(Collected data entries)
■ ■ ■ ■ ■ ■ ■

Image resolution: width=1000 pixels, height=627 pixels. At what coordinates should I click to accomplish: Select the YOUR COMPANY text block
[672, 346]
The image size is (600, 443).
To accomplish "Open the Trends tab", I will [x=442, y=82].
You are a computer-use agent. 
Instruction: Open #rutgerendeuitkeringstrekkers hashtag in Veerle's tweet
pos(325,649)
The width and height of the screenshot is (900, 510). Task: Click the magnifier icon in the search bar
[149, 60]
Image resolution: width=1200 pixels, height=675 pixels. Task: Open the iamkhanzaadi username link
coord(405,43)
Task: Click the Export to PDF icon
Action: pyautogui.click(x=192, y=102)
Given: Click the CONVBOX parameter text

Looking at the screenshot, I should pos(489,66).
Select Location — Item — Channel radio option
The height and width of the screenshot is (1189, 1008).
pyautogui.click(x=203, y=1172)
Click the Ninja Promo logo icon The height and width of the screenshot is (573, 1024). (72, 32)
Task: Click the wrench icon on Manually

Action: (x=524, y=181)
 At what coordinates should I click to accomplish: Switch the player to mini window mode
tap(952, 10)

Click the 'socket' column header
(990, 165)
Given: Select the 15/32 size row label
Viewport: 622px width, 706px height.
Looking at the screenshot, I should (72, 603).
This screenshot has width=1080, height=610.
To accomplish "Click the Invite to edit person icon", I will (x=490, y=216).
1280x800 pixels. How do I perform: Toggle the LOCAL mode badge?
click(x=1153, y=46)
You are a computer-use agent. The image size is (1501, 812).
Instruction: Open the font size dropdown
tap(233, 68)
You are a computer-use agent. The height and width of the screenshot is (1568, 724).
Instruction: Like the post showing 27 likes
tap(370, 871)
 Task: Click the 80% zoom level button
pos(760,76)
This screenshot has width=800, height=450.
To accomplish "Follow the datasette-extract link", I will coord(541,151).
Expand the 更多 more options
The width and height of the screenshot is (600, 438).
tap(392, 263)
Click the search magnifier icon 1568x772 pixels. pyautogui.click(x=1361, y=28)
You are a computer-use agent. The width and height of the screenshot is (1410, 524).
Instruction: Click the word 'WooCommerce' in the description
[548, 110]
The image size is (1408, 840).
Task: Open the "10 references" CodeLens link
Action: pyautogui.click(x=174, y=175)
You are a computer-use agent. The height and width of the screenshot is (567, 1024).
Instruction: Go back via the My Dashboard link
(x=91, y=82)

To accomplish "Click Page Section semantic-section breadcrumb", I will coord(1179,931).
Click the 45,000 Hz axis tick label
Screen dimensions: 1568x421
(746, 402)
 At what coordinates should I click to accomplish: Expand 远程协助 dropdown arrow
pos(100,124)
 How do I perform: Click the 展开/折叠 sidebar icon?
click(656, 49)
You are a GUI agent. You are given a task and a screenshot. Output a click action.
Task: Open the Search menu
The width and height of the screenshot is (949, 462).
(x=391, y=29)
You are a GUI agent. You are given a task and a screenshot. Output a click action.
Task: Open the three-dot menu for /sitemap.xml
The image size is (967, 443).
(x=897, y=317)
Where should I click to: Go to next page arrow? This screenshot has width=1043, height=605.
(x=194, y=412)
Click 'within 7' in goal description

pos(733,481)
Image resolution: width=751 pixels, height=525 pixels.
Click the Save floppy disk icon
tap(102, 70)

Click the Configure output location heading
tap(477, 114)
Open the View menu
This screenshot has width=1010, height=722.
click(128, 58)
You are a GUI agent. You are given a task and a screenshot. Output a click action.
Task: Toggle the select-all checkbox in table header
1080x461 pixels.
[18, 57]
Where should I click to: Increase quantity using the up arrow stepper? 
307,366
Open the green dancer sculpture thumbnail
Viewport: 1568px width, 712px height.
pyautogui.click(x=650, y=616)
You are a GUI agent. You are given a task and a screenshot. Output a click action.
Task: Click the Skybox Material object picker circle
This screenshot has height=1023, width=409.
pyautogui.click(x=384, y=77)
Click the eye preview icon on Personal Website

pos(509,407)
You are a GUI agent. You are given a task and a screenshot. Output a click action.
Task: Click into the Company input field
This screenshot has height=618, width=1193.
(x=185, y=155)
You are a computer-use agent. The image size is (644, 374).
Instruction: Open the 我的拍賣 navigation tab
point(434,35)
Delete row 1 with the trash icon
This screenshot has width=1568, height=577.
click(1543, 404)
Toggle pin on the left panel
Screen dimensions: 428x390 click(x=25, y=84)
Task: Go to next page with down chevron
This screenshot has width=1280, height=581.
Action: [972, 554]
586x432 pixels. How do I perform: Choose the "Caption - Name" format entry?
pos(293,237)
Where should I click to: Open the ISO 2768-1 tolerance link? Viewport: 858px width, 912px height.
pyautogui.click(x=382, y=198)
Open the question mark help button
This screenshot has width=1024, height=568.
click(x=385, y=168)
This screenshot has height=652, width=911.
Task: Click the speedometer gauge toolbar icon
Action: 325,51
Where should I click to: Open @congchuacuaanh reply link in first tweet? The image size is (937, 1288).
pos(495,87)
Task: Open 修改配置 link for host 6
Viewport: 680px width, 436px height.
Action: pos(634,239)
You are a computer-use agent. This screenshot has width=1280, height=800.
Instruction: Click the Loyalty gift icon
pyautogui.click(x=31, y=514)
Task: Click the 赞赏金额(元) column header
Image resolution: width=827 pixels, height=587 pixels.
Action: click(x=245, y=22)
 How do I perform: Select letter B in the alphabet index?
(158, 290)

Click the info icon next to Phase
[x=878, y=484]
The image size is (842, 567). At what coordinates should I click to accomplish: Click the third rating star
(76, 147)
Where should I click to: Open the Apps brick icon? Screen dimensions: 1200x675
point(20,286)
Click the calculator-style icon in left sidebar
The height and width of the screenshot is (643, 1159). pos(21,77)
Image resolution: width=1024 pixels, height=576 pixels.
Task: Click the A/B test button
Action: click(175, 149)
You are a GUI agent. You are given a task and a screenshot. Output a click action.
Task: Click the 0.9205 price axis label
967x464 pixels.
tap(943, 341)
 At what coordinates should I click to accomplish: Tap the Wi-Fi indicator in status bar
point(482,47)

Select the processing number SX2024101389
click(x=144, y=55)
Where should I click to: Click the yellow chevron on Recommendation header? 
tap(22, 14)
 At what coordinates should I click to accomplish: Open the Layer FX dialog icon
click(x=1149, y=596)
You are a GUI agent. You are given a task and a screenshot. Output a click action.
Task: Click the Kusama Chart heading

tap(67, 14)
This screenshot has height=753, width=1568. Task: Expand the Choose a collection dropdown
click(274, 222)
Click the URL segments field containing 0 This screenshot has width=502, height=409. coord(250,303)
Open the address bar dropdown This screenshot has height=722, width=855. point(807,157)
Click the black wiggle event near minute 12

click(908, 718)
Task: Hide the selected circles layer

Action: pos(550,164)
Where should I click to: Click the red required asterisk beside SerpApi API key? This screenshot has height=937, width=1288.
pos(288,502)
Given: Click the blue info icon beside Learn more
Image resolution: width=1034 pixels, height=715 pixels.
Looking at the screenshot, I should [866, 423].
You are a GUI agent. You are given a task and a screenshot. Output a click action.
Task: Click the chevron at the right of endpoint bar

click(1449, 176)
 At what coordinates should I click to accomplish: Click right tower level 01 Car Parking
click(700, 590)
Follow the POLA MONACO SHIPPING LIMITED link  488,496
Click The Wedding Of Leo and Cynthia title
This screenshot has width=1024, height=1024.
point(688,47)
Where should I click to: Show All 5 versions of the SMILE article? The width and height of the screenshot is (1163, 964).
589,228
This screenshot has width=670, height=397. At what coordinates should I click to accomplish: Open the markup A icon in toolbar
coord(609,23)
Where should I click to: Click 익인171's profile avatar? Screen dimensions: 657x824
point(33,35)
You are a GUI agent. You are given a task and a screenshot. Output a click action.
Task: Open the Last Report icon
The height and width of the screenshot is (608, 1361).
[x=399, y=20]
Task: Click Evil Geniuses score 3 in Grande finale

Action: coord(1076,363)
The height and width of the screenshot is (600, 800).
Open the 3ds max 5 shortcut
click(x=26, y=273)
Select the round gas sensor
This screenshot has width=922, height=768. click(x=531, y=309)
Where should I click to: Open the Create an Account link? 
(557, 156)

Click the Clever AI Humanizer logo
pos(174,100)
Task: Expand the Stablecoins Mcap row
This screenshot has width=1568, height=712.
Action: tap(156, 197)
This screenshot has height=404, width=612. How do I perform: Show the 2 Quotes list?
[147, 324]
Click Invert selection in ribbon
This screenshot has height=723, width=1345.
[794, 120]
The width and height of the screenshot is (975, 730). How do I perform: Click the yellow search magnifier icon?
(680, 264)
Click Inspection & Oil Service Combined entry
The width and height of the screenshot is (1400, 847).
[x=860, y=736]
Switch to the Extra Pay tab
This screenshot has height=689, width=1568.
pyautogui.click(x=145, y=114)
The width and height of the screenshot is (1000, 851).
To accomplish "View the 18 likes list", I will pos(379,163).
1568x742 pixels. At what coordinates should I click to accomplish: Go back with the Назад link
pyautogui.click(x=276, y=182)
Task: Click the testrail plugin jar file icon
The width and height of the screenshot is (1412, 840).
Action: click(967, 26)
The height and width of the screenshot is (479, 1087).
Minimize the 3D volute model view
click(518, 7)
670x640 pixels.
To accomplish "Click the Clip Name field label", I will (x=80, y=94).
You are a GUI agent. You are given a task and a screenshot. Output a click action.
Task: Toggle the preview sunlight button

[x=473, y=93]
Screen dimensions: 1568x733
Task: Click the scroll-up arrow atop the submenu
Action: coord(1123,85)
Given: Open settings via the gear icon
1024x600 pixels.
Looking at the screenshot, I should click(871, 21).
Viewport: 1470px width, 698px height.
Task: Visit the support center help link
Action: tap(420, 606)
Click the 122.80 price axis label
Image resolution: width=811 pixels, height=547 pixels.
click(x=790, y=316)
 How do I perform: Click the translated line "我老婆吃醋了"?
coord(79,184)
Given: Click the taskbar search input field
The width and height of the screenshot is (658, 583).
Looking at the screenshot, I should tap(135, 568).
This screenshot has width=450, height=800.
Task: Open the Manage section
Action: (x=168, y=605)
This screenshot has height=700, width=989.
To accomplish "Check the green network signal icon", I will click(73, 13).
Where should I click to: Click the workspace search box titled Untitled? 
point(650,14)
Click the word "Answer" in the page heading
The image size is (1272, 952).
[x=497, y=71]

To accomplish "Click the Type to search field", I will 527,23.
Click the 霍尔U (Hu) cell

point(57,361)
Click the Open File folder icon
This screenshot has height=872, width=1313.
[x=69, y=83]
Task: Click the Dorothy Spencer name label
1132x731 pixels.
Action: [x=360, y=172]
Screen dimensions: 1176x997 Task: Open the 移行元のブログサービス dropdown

■ ■ ■ ■ ■ ■ ■

ACTION ITEM: Could you write out, exactly, each line of the data above from the one containing "Task: Click the Dorothy Spencer name label" through the last, including both?

ANSWER FOR THE TASK:
Task: Click the Dorothy Spencer name label
1132x731 pixels.
Action: [x=360, y=172]
Screen dimensions: 1176x997 Task: Open the 移行元のブログサービス dropdown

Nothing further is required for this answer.